Dispersive fields in de Sitter space and event horizon thermodynamics
Xavier Busch, Renaud Parentani

TL;DR
This paper investigates how high-energy Lorentz violations affect thermodynamics in de Sitter space, revealing that dispersive effects alter the thermal nature of the vacuum and may impact black hole thermodynamics.
Contribution
It establishes a detailed correspondence between dispersive effects in de Sitter and black hole metrics, highlighting their similar impact on thermodynamics.
Findings
Bunch-Davies vacuum is non-thermal in dispersive de Sitter space
The vacuum remains the only stable stationary state
Dispersive effects influence thermodynamical laws similarly in de Sitter and black hole spacetimes
Abstract
When Lorentz invariance is violated at high energy, the laws of black hole thermodynamics are apparently no longer satisfied.
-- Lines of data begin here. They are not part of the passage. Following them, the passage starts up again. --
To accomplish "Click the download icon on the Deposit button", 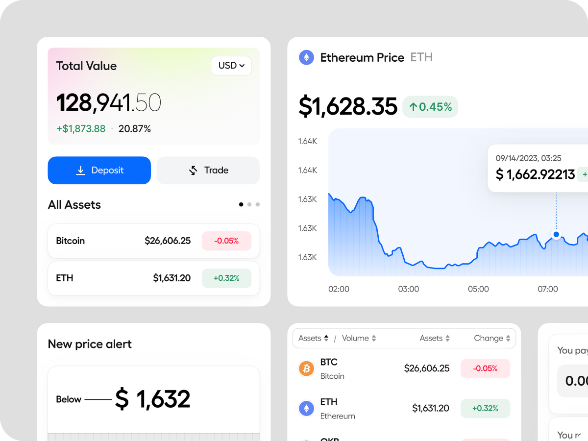I will 80,171.
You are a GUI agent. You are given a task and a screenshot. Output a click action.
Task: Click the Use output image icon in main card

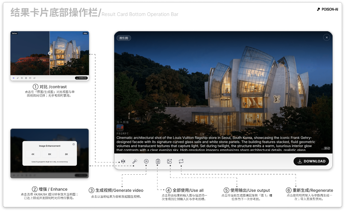pyautogui.click(x=169, y=161)
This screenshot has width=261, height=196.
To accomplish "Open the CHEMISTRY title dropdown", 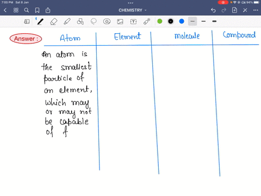I will coord(133,10).
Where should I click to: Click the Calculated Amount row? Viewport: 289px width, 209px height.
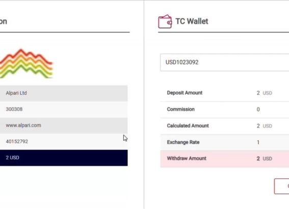tap(225, 126)
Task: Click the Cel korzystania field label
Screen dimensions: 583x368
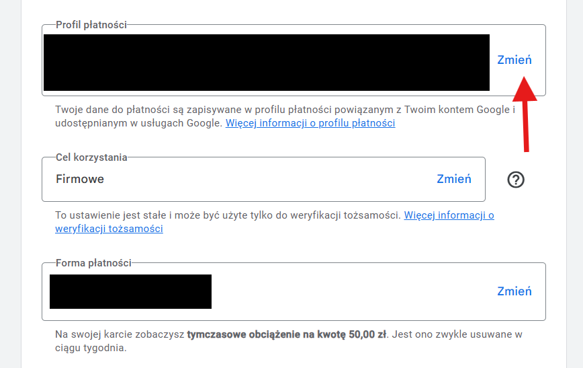Action: (91, 157)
To shed light on this observation, we study dispersive fields in de Sitter space. We show that the Bunch-Davies vacuum state restricted to the static patch is no longer thermal, and that the Tolman law is violated. However we also show that, for free fields at least, this vacuum is the only stationary stable state, as if it were in equilibrium. We then present a precise correspondence between dispersive effects found in de Sitter and in black hole metrics. This indicates that the consequences of dispersion on thermodynamical laws could also be similar.